A President without Principle
Obama imitated his three predecessors (but not Reagan, who acknowledged the Armenian genocide in 1981) by using words such as “massacre,” not “genocide,” in his statement. Obama tried to score points with Armenians by tossing in the term “Meds Yeghern” - great catastrophe. In reality, Armenians themselves rarely use that term to refer to the genocide. The Armenian word for genocide is actually “Tseghasbanoutyoun” - race killing. Now compare President Obama’s evasive language with candidate Obama’s promise: “As President, I will recognize the Armenian Genocide” because “the Armenian Genocide is … a widely documented fact supported by an overwhelming body of historical evidence.”
If Power advised Obama to acknowledge the genocide, he obviously rejected that advice, and broke his own pledges. If, on the other hand, she advised the president to not use the “G word” because Armenia and Turkey will allegedly establish a “joint historical commission” on 1915, she was woefully misguided. Turkey would ensure that such a body could never come to a timely and definitive decision. It also makes no sense for Power or Obama to support such a “commission” since they themselves previously affirmed the factuality of the genocide.
And let’s put to rest the myth that reaffirmation of the genocide could harm the United States. Turkey depends on America for sophisticated military weapons, support for billions in loans from the World Bank and International Monetary Fund, advocacy for Turkey’s membership in a reluctant European Union, and much more. No country that has acknowledged the Armenian genocide has ever experienced much more than rhetorical Turkish reprisal.
Notice that since Obama’s dishonest April 24 declaration, Power has said nothing to Armenian Americans. No explanation. No apology. Nothing.
And let’s understand that Power was directly complicit in having voters believe Obama’s genocide promises. Last year, Power made a 4-minute video in which she passionately appealed to Armenian Americans to support Obama. He had, she said, read A Problem from Hell and understands “genocide prevention and the costs of denial.” He’s a man of “unshakeable conscientiousness” who “can actually be trusted.” She urged the Armenian community to “take my word for it.” Naively, many did. “Armenians,” she also said, “have always taken me seriously.” Yes, but at this point in time, only if she resigns.

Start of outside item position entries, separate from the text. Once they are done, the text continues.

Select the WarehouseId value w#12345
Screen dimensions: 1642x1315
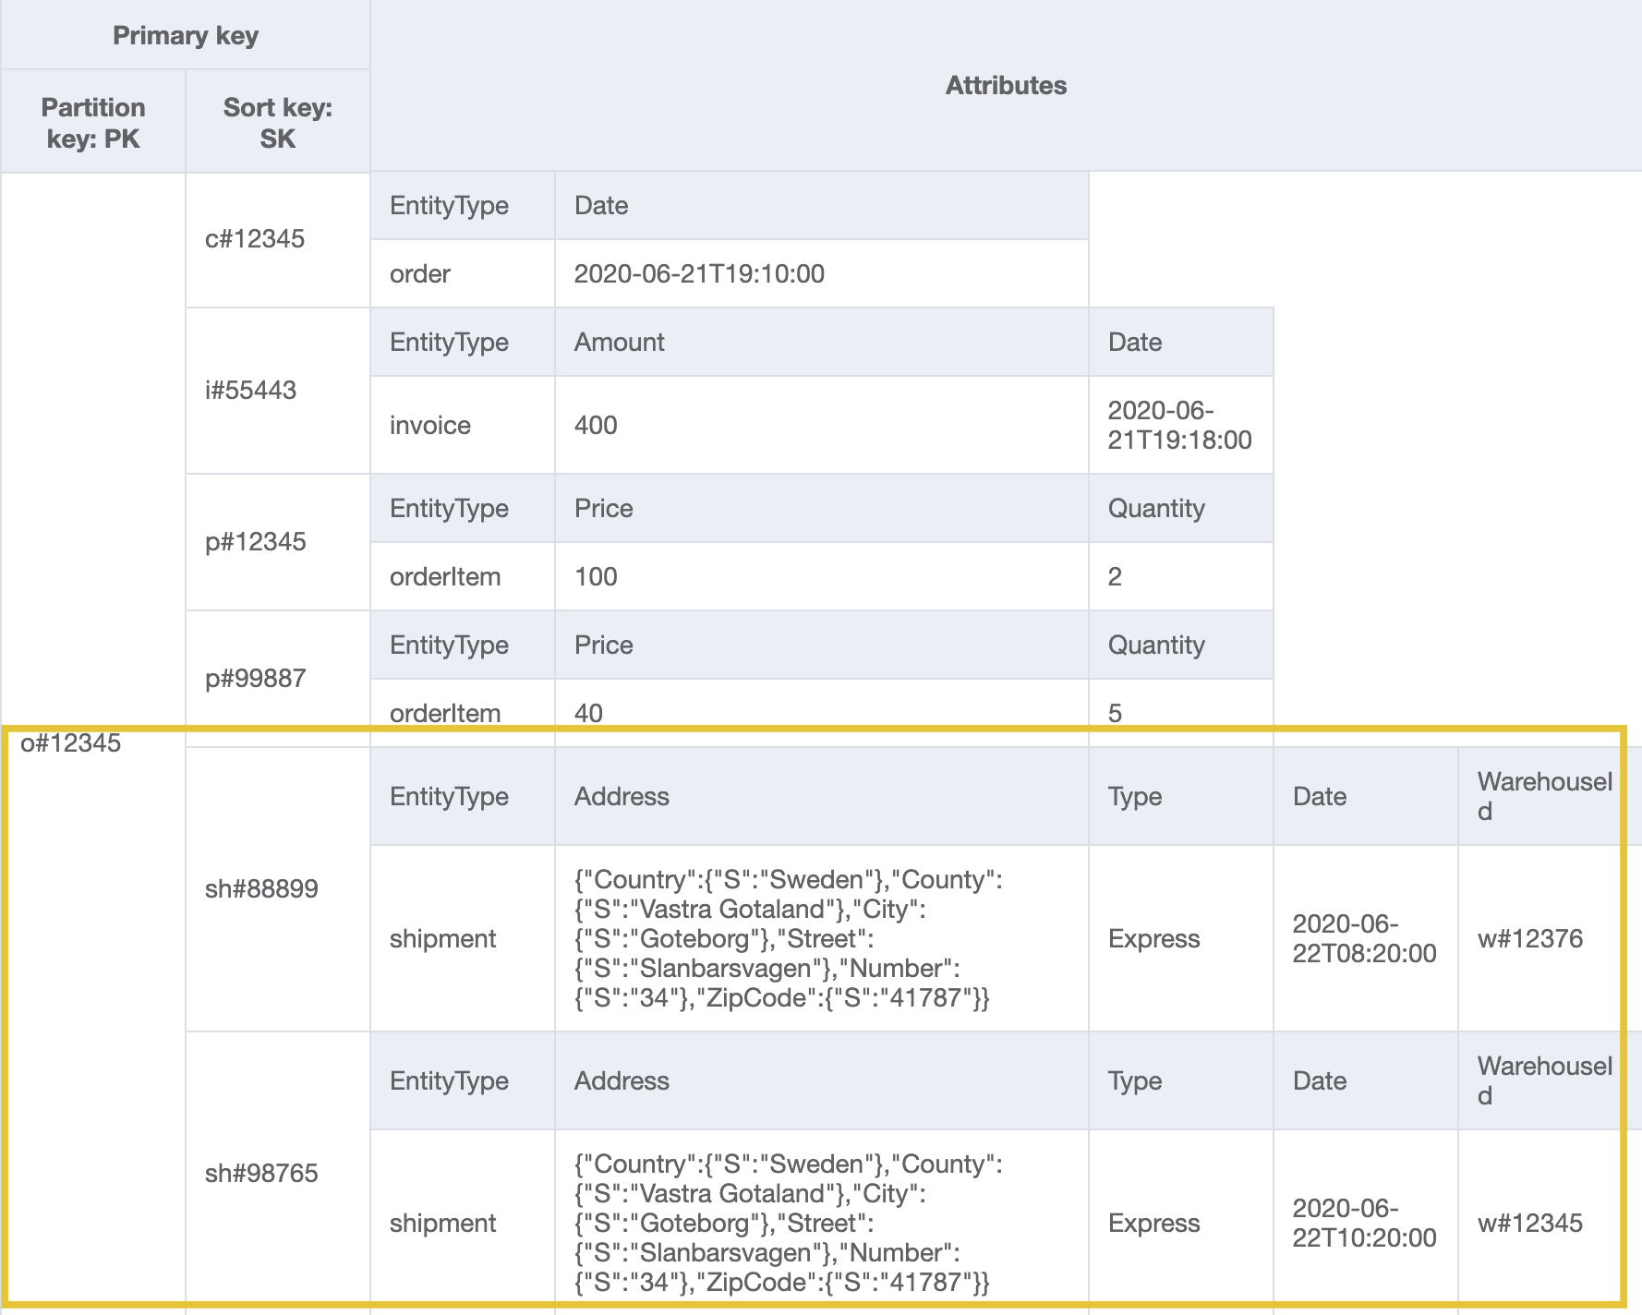click(x=1534, y=1223)
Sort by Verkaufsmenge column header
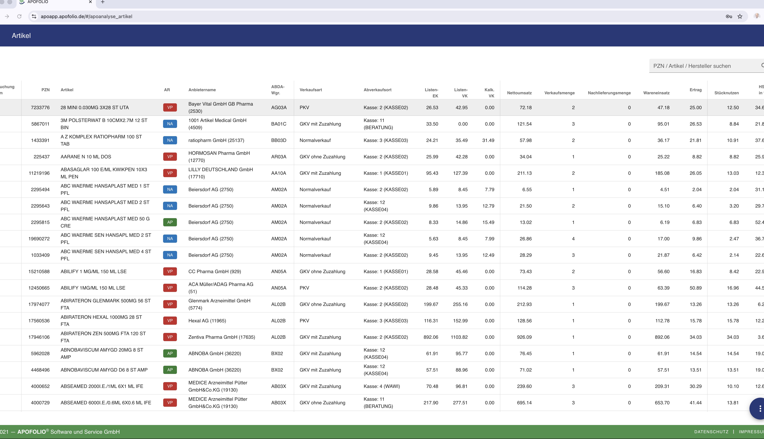The height and width of the screenshot is (439, 764). click(559, 93)
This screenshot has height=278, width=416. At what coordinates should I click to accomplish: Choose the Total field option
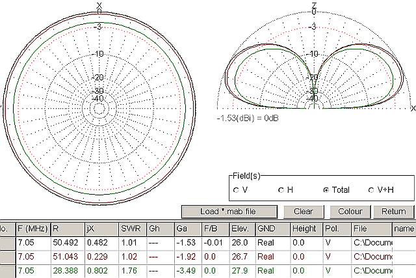point(326,190)
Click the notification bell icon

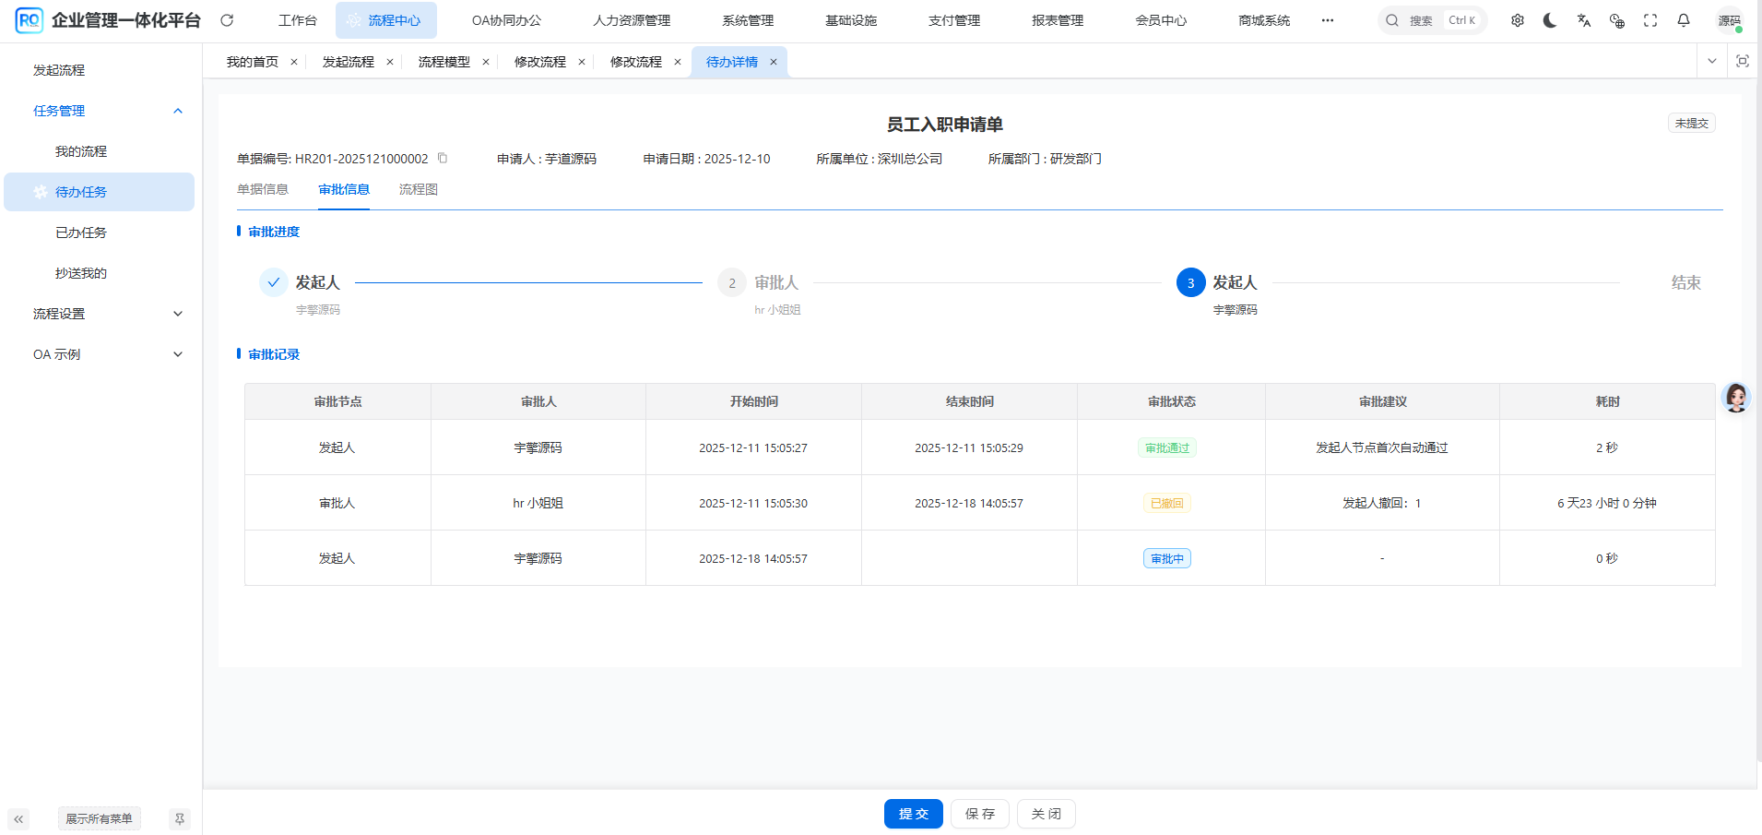pyautogui.click(x=1684, y=19)
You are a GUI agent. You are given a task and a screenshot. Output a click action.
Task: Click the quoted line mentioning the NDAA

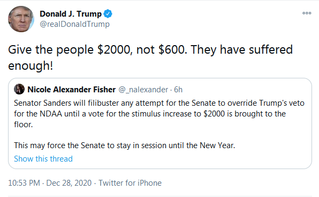[x=150, y=114]
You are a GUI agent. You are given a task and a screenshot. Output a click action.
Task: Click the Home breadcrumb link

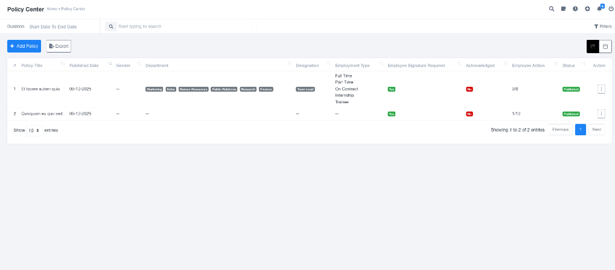point(51,9)
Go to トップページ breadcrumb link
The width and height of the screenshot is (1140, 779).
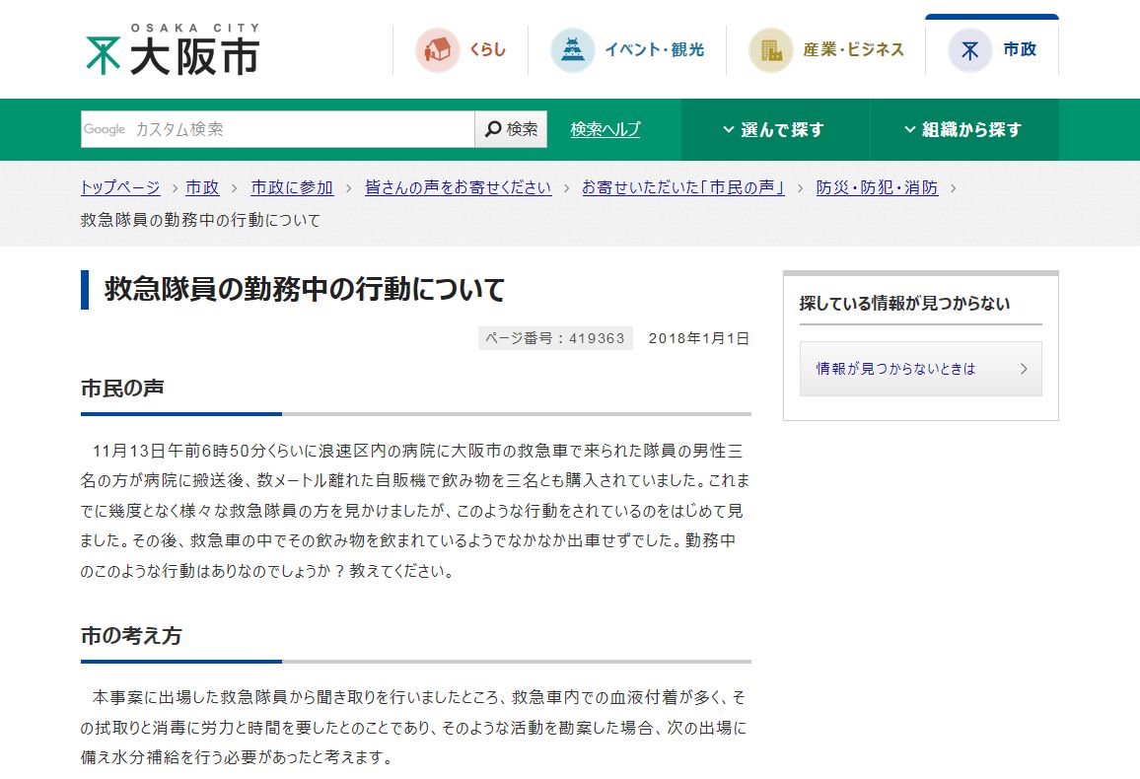pos(120,187)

Frankly, I’ve had reservations about Power’s commitment to justice for Armenians ever since her April 24 genocide presentation at Tufts University several years ago. She seemed to disparage Armenian demands for reparations. “Do you really want,” she asked the largely Armenian American audience, “a check from Turkey?” I stood up and pointed out that Armenians were seeking material restitution for the Armenian nation as a whole, not “checks” for students to squander on clothes and cars. She has since received documentation about the exact nature of Armenian demands. Whatever her excuse, Power appears to be precisely the kind of official whom she excoriated in her book and article, one who “avoids use of the word genocide.”
The only way she can distance herself from the unprincipled political calculations of President Obama and Secretary of State Hillary Clinton, whom she once labeled “a monster,” is to resign.
Understandably, no one wishes to give up the power and prestige of being an NSC director. Power’s association with Obama even brought her romance. Last year she married top Obama advisor and Harvard Law School professor Cass Sunstein. The president and Sunstein were friends and colleagues for 12 years when they taught at the University of Chicago Law School. Sunstein is reportedly in line for a White House appointment. Sunstein could be embarrassed if his wife resigned from the administration. But no more than Power would be if she does not resign.
Power really has only two choices. She can resign. Or she can lose the trust and respect of the American people.